_Consigne 1_
Extrayez du texte sur Port-Louis et l'indépendance le passage qui commence aux mots « Port-Louis allait clore » et qui s'arrête après les mots « Parti de l’Indépendance. ».
_Consigne 2_
D'après le texte sur Port-Louis et l'indépendance, qui furent élus Speaker et Deputy Speaker après la prestation de serment des députés en 1967 ?
_Consigne 3_
Rédigez la suite du texte sur Port-Louis et l'indépendance à partir de sa dernière phrase.

Port-Louis allait clore les années 1960 en tant que témoin privilégié de l’élévation du pays au statut d’Etat souverain et indépendant. Assez ironiquement, Port-Louis, à l’exception de la circonscription No 4 Port-Louis Nord/Montagne Longue, avait voté massivement contre l’indépendance aux élections générales d’août 1967. Toutefois la circonscription No 4 (avec d’autres circonscriptions marginales telles Vacoas-Floréal) pesa de tout son poids dans la balance pour faire le Parti de l’Indépendance rafler la majorité de sièges aux générales de 1967. SSR fut toujours reconnaissant à la circonscription No 4 pour cet apport décisif à la victoire du Parti de l’Indépendance.
En 1969, SSR fit une confidence à l’un des candidats victorieux de la No 4 aux élections générales de 1967, en l’occurrence Raouf Bundhun. Nous révélons dans quelle circonstance ces confidences fut faite: «Bien plus tard, en avril 1969, lors d’une visite à Londres, Raouf est invité par Kher Jagatsingh à prendre un repas à l’hôtel Strand Palace où logeait Sir Seewoosagur Ramgoolam.
Dayendranath Burrenchobay était en compagnie de SSR. Alors que Raouf et Kher Jagatsingh prenaient leur déjeuner dans la chambre d’hôtel de SSR, ce dernier fait ces confidences à haute voix à Raouf :
‘To koné Raouf, sa No 4 là, ti avoy twa pou alle mort sa! Se grass a to viktwar laba ki nou finn gayn
lindépendans.» (1)
La prestation de serment après les élections générales de 1967
Après la victoire électorale du Parti de l’Indépendance aux élections générales d’août 1967, l’étape suivante fut la prestation de serment des députés qui eut «lieu dans le nouveau bâtiment flambant neuf de l’Assemblée nationale qui a été également inauguré lors de cette occasion»(Idem), suivi de l’élection du Speaker et du Deputy Speaker, respectivement Harilal Vaghjee et Raymond Rault. Les nouveaux membres de l’Assemblée nationale se rendirent ensuite à la salle du Trône pour écouter le discours du Trône (discours-programme) «qui devait être prononcé par Sir John Shaw Rennie, qui était devenu entre-temps Gouverneur-général.» (Idem)

_Données brutes_

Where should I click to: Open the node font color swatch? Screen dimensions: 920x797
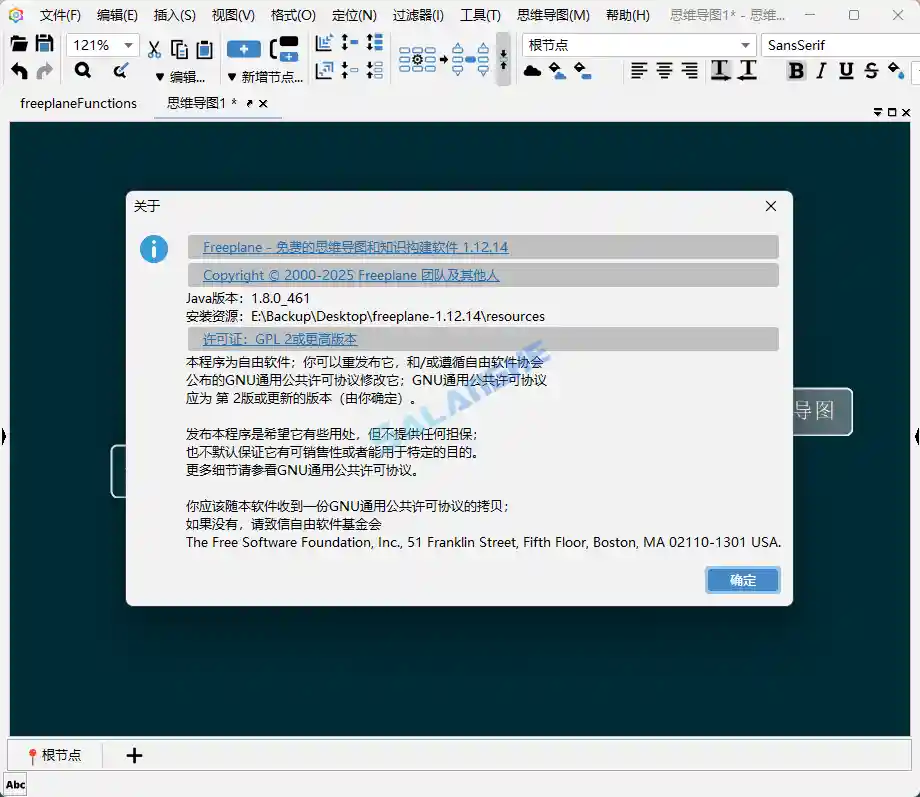pyautogui.click(x=896, y=71)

_Réponse 1_
Port-Louis allait clore les années 1960 en tant que témoin privilégié de l’élévation du pays au statut d’Etat souverain et indépendant. Assez ironiquement, Port-Louis, à l’exception de la circonscription No 4 Port-Louis Nord/Montagne Longue, avait voté massivement contre l’indépendance aux élections générales d’août 1967. Toutefois la circonscription No 4 (avec d’autres circonscriptions marginales telles Vacoas-Floréal) pesa de tout son poids dans la balance pour faire le Parti de l’Indépendance rafler la majorité de sièges aux générales de 1967. SSR fut toujours reconnaissant à la circonscription No 4 pour cet apport décisif à la victoire du Parti de l’Indépendance.

_Réponse 2_
Harilal Vaghjee fut élu Speaker et Raymond Rault Deputy Speaker.

_Réponse 3_
Après la lecture du discours du Trône les élus retournèrent «à la Chambre pour la première session de l’Assemblée nationale» où «Sir Seewoosagur Ramgoolam (SSR), leader de la Chambre, proposa une motion selon laquelle Maurice devient un Etat indépendant et souverain au sein du Commonwealth.» (Idem)
S’adressant ensuite à la Chambre en tant que leader de l’opposition, Gaëtan Duval s’opposa à la motion de SSR. Mais, «mise aux voix, la motion de SSR est adoptée à l’unanimité, en l’absence des membres de l’opposition» (Idem) qui, entretemps, avait effectué un walk-out, mécontente de la révélation faite par le leader de l’IFB, Sookdeo Bissoondoyal, à l’effet qu’il fut invité par le PMSD à quitter le Parti de l’Indépendance contre une grosse somme d’argent et le poste de Premier ministre.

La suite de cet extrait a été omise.